__PAGE TEXT__:
Embedding token size limit for ELSER2 model

dkyle · January 23, 2024, 5:57pm

The elser_model_2 uses the BERT tokenizer to convert the text inputs into numerical tokens. Hugging Face Transformers has a Python implementation of the BERT tokenizer you can use to split the text.

You will need to install Transformers in your Python env to get started.

Once installed you can use this Python snippet to tokenize your inputs

from transformers import BertTokenizer

tokenizer = BertTokenizer.from_pretrained('bert-base-uncased')
text = "your text input"

# Tokenize text
tokenizer.encode(text)

# number of tokens
len(tokenizer.encode(text))

# Truncate at 512 tokens
first_512_tokens = tokenizer.encode(text, max_length=512)

# Decode the first 512 tokens
tokenizer.decode(first_512_tokens)

__DIRECTIVES__:
- A) Answer each question using the forum post.
(i) Which tokenizer does elser_model_2 use to convert text inputs into numerical tokens?
(ii) What must be installed in the Python environment before starting?
(iii) What value is passed as max_length when truncating the text?
- B) Revise the forum post, starting at "dkyle · January" and ending at "split the text.", and write "integer IDs" wherever "numerical tokens" appears.
- C) Recast the forum post's paragraph beginning "The elser_model_2 uses the BERT tokenizer" as a short list that keeps its main facts.
The entries that come next are from another source and are unrelated to the forum post.

__STORED DATA__:

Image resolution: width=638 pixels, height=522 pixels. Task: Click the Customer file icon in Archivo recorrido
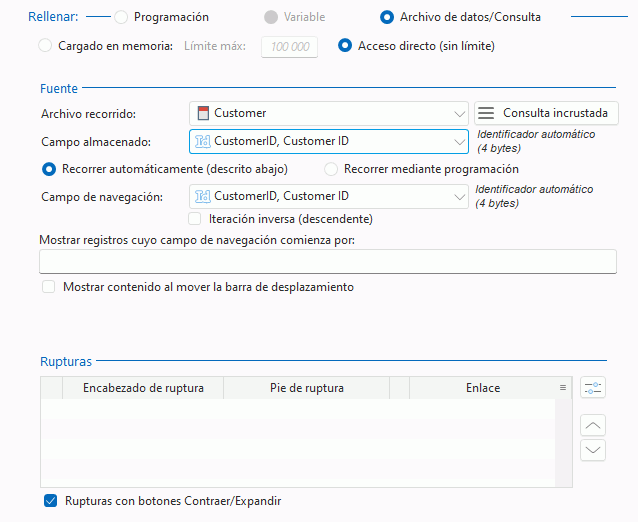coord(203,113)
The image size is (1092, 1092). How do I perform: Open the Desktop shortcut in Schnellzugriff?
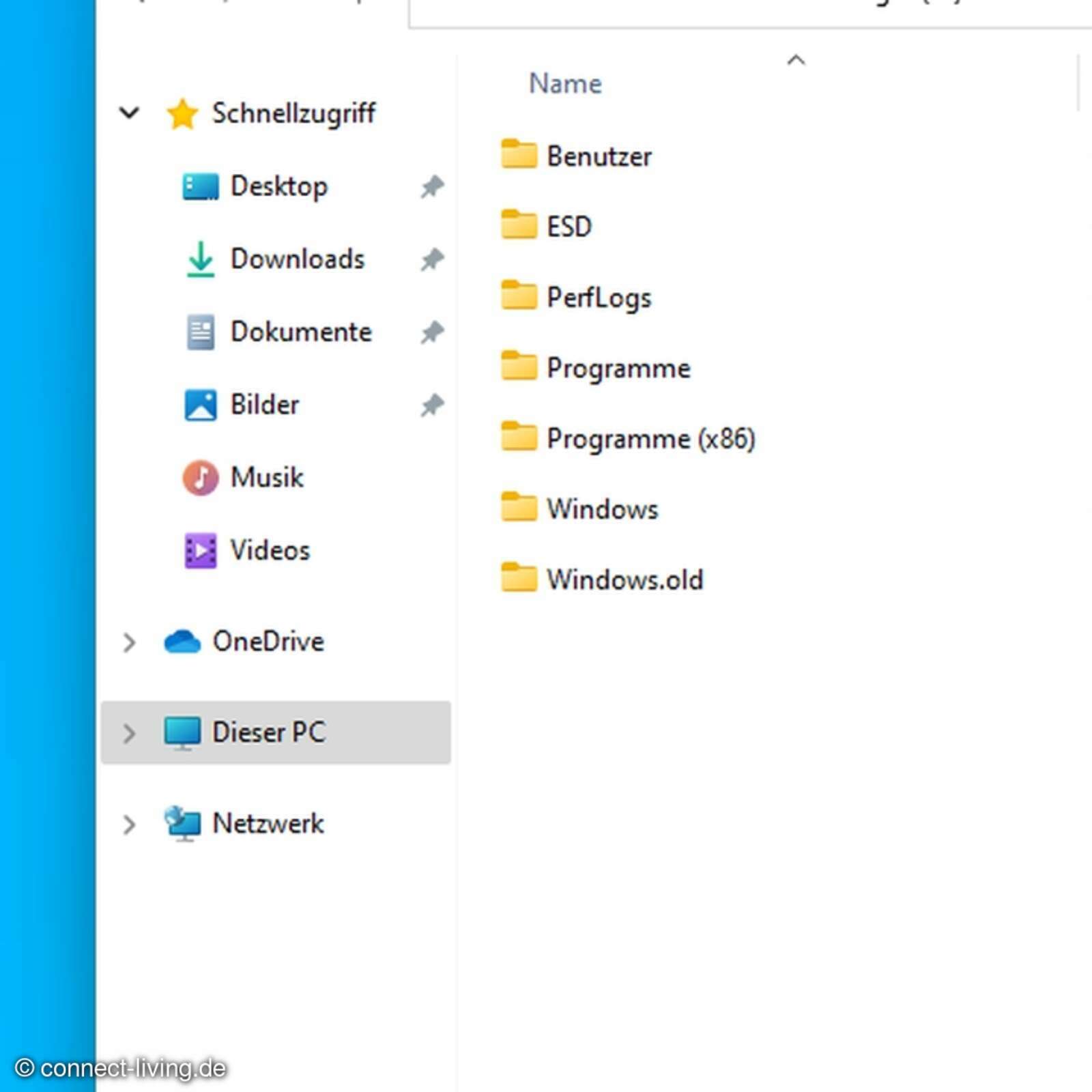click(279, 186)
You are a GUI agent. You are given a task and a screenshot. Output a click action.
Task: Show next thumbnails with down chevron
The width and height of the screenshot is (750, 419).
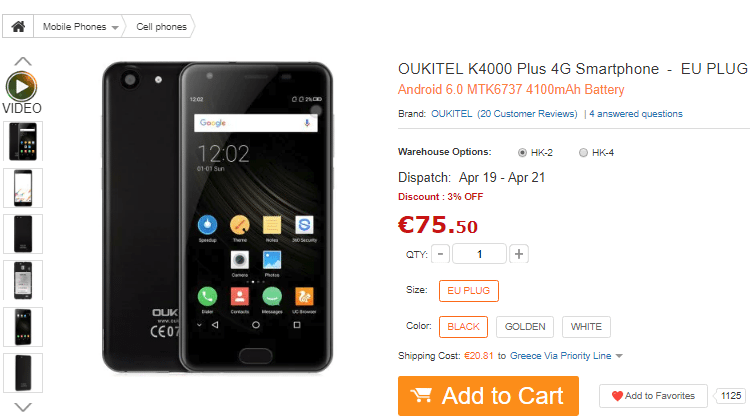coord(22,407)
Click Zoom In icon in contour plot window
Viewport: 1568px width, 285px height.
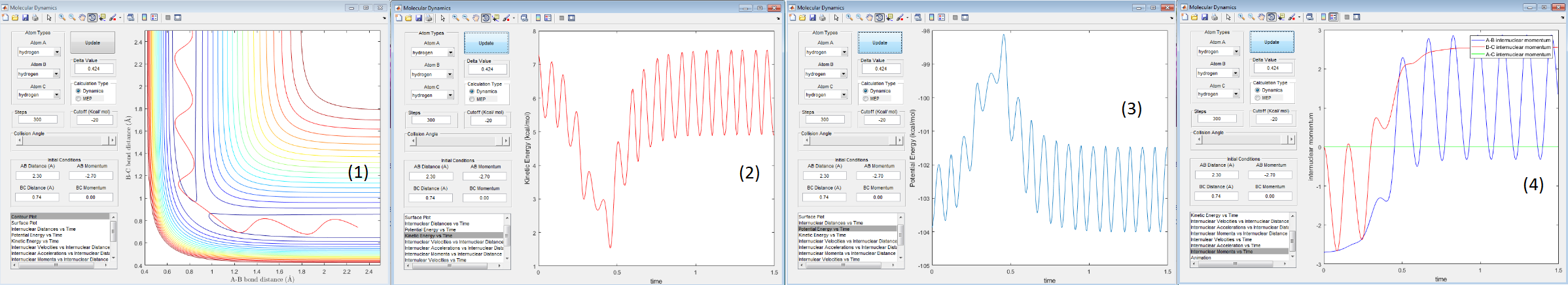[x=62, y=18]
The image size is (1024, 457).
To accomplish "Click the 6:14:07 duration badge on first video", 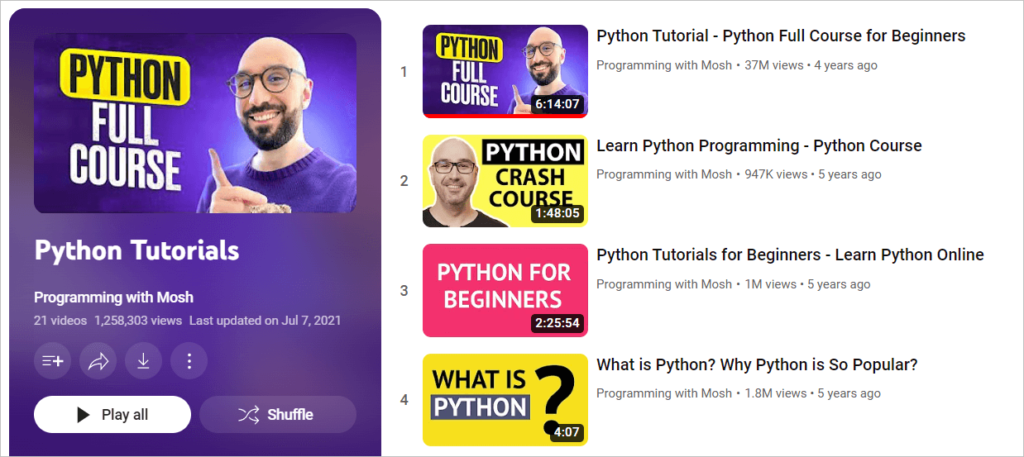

__RESPONSES IN ORDER__:
- A)
(i) The BERT tokenizer.
(ii) Transformers.
(iii) 512.

- B)
dkyle · January 23, 2024, 5:57pm

The elser_model_2 uses the BERT tokenizer to convert the text inputs into integer IDs. Hugging Face Transformers has a Python implementation of the BERT tokenizer you can use to split the text.

- C)
- elser_model_2 converts text inputs into numerical tokens with the BERT tokenizer.
- Hugging Face Transformers offers a Python implementation of this tokenizer.
- That implementation can be used to split the text.